Patients with concomitant antiglomerular basement membrane (anti‑GBM) and antineutrophil cytoplasmic antibodies (ANCAs) remain a therapeutic challenge.¹ Although data are limited, evidence suggests that ANCA vasculitis develops first and triggers the production of anti‑GBM antibodies, resulting in pulmonary and renal manifestations.² Exposure to GBM antigens may result in the production of atypical anti‑GBM antibodies, targeting components other than α3 chain of type IV collagen, and an atypical ANCA pattern with a predominance of antiproteinase 3 antibodies.³ The presence of both anti‑GBM antibodies and ANCAs has been reported to increase the risk of severe complications, including end‑stage kidney disease.

Loeys–Dietz syndrome (LDS) is a rare connective tissue disease, with prevalence estimated at 1:50 000. Mutations in genes encoding transforming growth factor β receptors (TGFβRs) or their ligands have been shown to be implicated in the pathogenesis of this disorder.⁴ Due to impaired TGFβ signaling, patients with LDS are at a high risk of valvular and cardiac defects, arterial complications (particularly aneurysms and dissections throughout the arterial tree), and autoimmune disorders of the respiratory and gastrointestinal tracts.⁴ In the available literature, we found only 1 case report presenting the coincidence of anti‑GBM antibodies and ANCA‑negative crescentic glomerulonephritis related to aortic graft infection in a patient with LDS.⁵

We present a case of a 34‑year‑old woman with type 2 LDS (confirmed TGFβR2 mutation) and a history of bicuspid aortic valve and aortic root replacement surgery (7 years ago), who reported hemoptysis for 2 months before hospitalization.

On admission, the patient presented with erythrocyturia and proteinuria, normal kidney function (serum creatinine concentration of 0.81 mg/dl; reference range <⁠0.95 mg/dl), elevated levels of inflammatory markers, and diffuse alveolar hemorrhage visualized on X‑ray and computed tomography imaging (Figure 1A–1C), which was confirmed on bronchoscopy.
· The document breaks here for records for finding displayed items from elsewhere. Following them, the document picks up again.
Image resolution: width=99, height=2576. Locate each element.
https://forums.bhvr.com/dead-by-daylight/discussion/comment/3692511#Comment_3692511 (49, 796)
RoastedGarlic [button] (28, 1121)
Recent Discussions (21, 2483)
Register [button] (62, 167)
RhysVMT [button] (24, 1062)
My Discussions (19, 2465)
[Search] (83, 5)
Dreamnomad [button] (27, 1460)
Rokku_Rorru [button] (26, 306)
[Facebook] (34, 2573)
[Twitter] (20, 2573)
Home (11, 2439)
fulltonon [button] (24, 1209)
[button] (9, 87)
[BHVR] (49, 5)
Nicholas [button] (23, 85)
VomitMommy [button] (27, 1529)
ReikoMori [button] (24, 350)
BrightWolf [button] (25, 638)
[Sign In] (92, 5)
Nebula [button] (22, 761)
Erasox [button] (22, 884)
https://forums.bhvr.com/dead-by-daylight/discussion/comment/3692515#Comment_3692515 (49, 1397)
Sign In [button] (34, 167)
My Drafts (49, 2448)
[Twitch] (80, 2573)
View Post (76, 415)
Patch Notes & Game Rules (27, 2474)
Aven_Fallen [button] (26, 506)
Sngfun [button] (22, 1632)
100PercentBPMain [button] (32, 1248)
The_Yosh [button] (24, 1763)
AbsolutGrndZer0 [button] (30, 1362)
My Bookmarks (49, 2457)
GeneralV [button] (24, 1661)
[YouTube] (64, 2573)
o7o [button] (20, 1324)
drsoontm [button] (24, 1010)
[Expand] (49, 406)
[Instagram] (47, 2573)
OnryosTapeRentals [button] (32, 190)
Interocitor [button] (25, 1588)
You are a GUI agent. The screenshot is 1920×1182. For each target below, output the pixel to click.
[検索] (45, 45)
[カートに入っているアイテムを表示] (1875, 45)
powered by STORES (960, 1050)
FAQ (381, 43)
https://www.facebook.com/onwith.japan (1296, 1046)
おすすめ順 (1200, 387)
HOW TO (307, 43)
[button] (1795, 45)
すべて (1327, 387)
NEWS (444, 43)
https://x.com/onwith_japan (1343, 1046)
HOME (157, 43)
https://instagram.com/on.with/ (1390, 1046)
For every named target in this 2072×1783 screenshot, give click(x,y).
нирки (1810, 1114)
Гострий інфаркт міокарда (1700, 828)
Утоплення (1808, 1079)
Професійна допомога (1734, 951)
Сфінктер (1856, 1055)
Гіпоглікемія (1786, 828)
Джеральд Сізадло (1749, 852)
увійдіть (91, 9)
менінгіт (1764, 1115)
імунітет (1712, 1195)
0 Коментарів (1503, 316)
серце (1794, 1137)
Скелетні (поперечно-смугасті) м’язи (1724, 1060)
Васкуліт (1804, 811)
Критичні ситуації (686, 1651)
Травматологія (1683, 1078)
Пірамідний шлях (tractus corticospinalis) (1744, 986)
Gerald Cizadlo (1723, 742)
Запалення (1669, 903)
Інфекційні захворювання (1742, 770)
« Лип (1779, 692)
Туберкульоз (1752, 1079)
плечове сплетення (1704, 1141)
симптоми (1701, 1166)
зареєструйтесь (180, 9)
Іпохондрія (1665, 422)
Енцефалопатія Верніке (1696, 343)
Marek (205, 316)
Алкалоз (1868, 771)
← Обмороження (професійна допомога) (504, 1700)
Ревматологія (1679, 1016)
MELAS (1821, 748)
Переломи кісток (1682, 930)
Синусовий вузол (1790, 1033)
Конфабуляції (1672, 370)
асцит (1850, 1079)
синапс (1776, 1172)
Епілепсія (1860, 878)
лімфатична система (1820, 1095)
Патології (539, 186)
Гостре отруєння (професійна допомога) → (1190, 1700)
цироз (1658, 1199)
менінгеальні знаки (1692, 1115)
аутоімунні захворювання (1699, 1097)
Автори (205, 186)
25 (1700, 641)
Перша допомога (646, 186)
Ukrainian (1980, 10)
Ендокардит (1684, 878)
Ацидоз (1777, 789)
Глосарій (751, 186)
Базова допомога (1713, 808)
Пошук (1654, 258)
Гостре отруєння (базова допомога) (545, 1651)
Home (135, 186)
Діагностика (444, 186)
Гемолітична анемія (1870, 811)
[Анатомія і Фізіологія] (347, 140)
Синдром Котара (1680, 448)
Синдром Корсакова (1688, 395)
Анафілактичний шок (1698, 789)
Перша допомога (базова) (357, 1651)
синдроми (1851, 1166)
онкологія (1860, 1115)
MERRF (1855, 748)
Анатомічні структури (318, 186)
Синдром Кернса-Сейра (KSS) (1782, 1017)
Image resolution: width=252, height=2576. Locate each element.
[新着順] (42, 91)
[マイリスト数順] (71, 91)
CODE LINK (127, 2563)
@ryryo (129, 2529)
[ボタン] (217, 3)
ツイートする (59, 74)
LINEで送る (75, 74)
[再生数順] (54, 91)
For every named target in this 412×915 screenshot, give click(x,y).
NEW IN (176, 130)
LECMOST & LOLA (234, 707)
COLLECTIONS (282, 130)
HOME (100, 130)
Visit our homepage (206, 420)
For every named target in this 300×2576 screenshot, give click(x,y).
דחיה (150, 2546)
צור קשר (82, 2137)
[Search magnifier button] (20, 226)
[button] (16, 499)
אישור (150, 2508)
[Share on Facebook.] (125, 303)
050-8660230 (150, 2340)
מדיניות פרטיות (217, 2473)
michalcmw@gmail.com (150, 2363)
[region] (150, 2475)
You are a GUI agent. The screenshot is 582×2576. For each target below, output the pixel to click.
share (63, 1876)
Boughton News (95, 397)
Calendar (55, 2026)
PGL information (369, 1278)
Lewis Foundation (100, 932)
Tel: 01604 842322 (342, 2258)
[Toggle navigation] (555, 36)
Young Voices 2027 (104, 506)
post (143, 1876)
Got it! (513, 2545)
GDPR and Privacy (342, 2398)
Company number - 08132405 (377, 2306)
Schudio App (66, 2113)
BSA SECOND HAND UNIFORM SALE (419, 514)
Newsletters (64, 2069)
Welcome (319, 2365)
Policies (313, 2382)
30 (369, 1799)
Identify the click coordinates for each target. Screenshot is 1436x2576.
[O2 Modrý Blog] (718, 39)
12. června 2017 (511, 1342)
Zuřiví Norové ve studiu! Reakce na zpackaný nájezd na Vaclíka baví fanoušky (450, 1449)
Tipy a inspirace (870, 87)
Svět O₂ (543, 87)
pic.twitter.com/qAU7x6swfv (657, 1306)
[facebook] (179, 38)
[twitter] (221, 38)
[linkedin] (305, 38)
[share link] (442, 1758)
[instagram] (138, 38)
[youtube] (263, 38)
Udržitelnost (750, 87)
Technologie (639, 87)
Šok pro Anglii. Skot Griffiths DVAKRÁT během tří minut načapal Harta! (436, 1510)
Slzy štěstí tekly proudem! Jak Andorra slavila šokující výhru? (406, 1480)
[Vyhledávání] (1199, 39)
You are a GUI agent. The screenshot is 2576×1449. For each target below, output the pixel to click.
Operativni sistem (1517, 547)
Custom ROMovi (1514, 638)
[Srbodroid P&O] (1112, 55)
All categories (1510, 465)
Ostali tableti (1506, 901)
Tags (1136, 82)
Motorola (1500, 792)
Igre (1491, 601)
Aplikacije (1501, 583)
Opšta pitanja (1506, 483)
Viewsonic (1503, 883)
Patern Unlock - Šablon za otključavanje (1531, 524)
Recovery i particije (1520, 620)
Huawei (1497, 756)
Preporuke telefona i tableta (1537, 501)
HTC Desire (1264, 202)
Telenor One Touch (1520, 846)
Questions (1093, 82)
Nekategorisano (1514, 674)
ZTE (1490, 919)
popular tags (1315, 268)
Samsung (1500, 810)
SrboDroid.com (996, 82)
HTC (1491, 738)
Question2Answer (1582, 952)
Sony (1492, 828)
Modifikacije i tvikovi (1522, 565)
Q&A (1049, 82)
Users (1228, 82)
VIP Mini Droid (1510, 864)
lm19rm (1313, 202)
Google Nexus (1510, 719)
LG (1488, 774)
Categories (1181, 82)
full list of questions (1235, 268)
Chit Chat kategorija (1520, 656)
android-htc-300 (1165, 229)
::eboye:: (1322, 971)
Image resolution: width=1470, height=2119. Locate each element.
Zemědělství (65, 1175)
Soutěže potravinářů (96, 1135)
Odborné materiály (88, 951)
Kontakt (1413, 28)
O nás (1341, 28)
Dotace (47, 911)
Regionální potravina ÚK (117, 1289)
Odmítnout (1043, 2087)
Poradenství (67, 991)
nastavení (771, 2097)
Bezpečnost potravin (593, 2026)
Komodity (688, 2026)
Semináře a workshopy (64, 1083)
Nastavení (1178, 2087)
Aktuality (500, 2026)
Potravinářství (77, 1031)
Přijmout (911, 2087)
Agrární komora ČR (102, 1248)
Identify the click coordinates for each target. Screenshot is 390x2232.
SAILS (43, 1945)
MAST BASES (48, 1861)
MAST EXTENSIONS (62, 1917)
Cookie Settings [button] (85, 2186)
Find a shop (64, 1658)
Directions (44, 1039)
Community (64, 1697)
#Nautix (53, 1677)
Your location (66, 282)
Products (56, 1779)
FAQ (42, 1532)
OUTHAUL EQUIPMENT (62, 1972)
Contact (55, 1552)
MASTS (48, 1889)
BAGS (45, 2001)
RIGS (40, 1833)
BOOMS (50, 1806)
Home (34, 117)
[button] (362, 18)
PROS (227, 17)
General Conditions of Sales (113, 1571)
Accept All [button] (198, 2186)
Kidney size was within the normal range (Figure 1D). Immunological tests showed the presence of anti‑GBM antibodies and proteinase 3 ANCA. Due to the progression of renal damage, kidney biopsy was performed, showing proliferation of Bowman capsule cells (crescents; Figure 1E), normal interstitium, positive linear immunofluorescent staining for immunoglobulin G and complement component 3 (Figure 1F), segmental foot process effacement with local GBM rupture, and presence of deposits within the GBM on electron microscopy. Treatment involved administration of methylprednisolone, followed by oral prednisone, and intravenous cyclophosphamide (a total dose of 2520 mg). Simultaneously, 9 therapeutic plasma exchanges were performed but were complicated by severe immunoglobulin and fibrinogen deficiencies requiring their substitution. Broad‑spectrum antibiotic and antifungal treatments were initiated. After 4 months, the treatment required intensification due to the progression of lung involvement (Figure 1G) and suspected aortic graft infection (Figure 1H). After 6 months of multitargeted therapy, the patient had stable kidney function (serum creatinine, 0.95 mg/dl), mild proteinuria and erythrocyturia, and no pulmonary manifestations of vasculitis.

Patients who are double‑seropositive for anti‑GBM antibodies and ANCAs require multidisciplinary treatment and careful monitoring for potential disease‑related complications. No need for kidney replacement therapy may predict favorable kidney outcomes in such individuals.